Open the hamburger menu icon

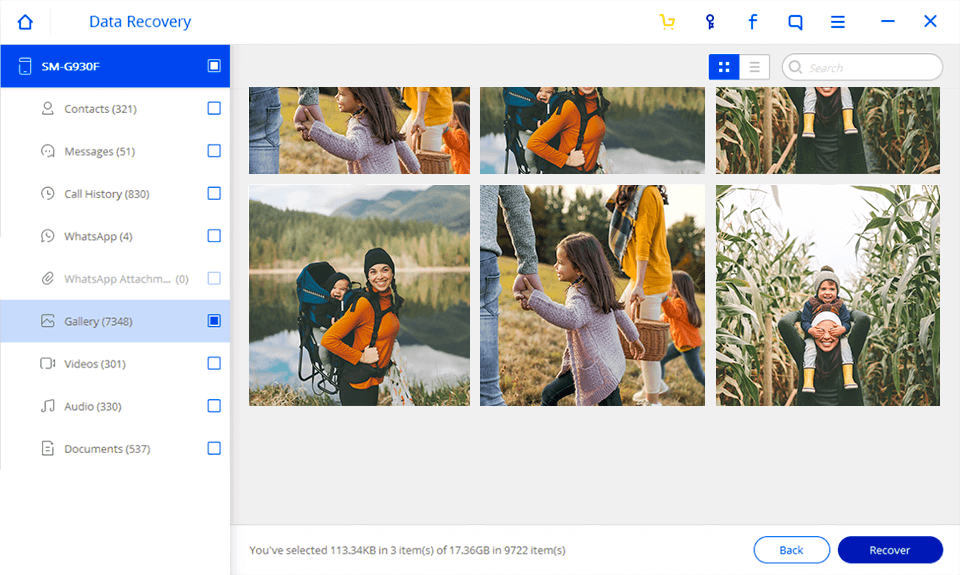pos(838,22)
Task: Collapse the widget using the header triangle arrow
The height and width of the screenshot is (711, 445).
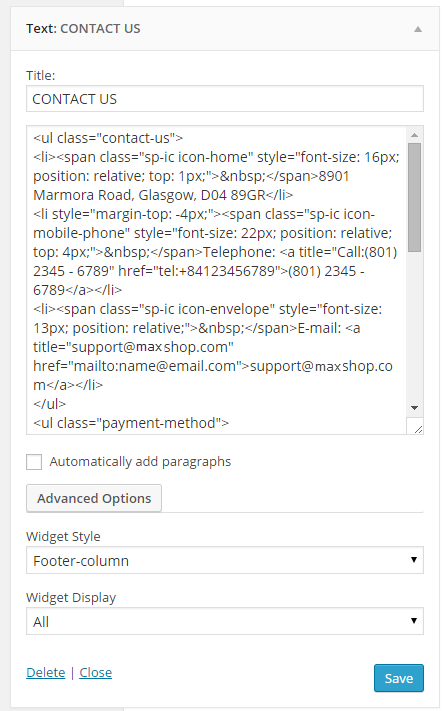Action: point(418,29)
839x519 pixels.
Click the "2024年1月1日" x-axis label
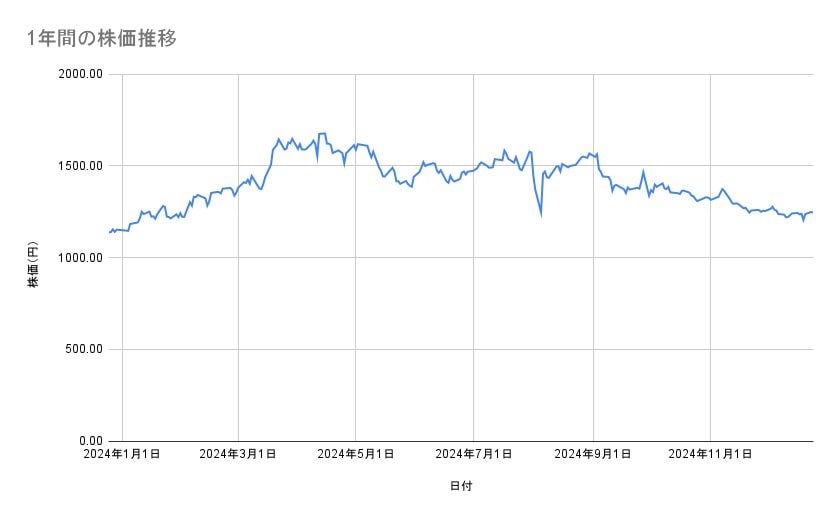pyautogui.click(x=122, y=454)
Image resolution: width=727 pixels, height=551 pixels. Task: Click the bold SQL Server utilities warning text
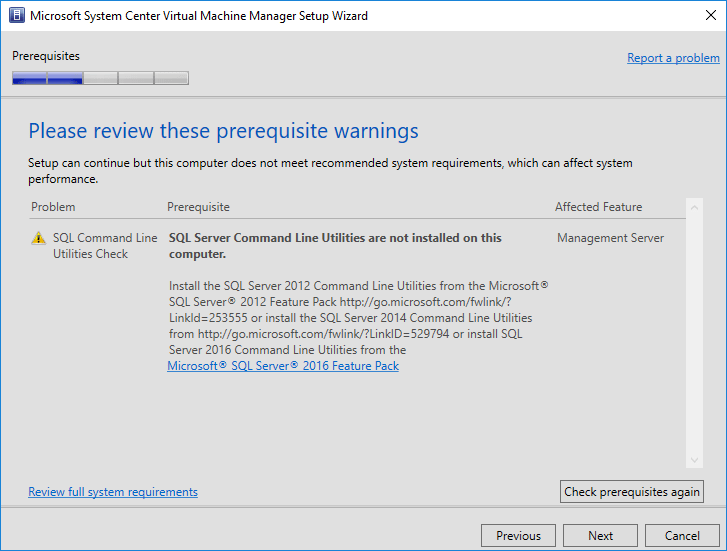tap(335, 246)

▸ **Work to be completed**:
When the line containing "Image resolution: width=727" is reached, write out that line and each one after it exactly, ending with the last line of the records; pictures are not copied.

▸ **Task response**:
Image resolution: width=727 pixels, height=551 pixels. Task: Click the bold SQL Server utilities warning text
tap(335, 246)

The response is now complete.